* Data provided:
──────────────────────────────

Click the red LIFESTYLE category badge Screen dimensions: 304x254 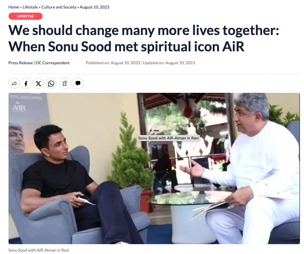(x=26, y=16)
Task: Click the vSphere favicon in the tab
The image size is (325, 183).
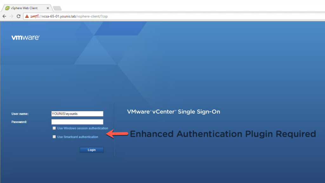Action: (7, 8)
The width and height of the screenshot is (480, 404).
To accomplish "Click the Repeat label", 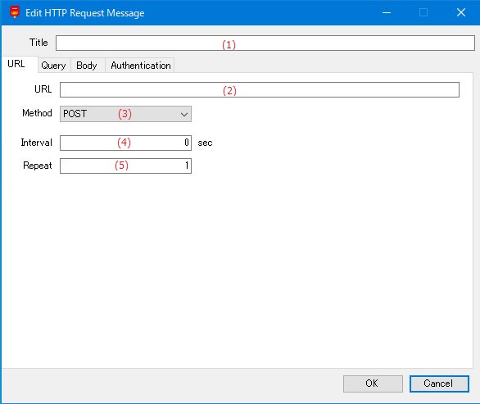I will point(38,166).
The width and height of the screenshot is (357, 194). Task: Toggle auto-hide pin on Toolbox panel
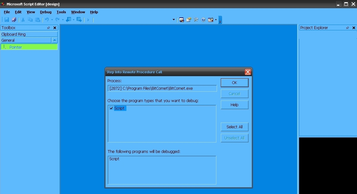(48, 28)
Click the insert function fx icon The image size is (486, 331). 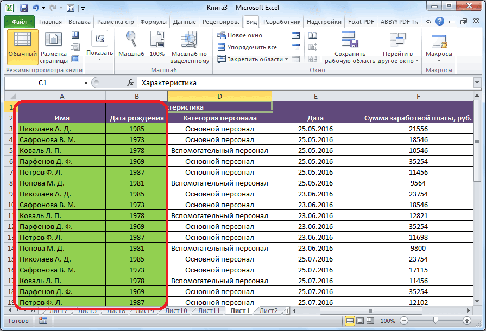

──────────────────────────────

Write out, please, the lines of the listing above from the one with "The width and height of the screenshot is (357, 194)." through the very last, exactly as given and with no pictures.

* Your solution:
The width and height of the screenshot is (357, 194). Task: Toggle auto-hide pin on Toolbox panel
(48, 28)
Click the insert function fx icon The image size is (486, 331). 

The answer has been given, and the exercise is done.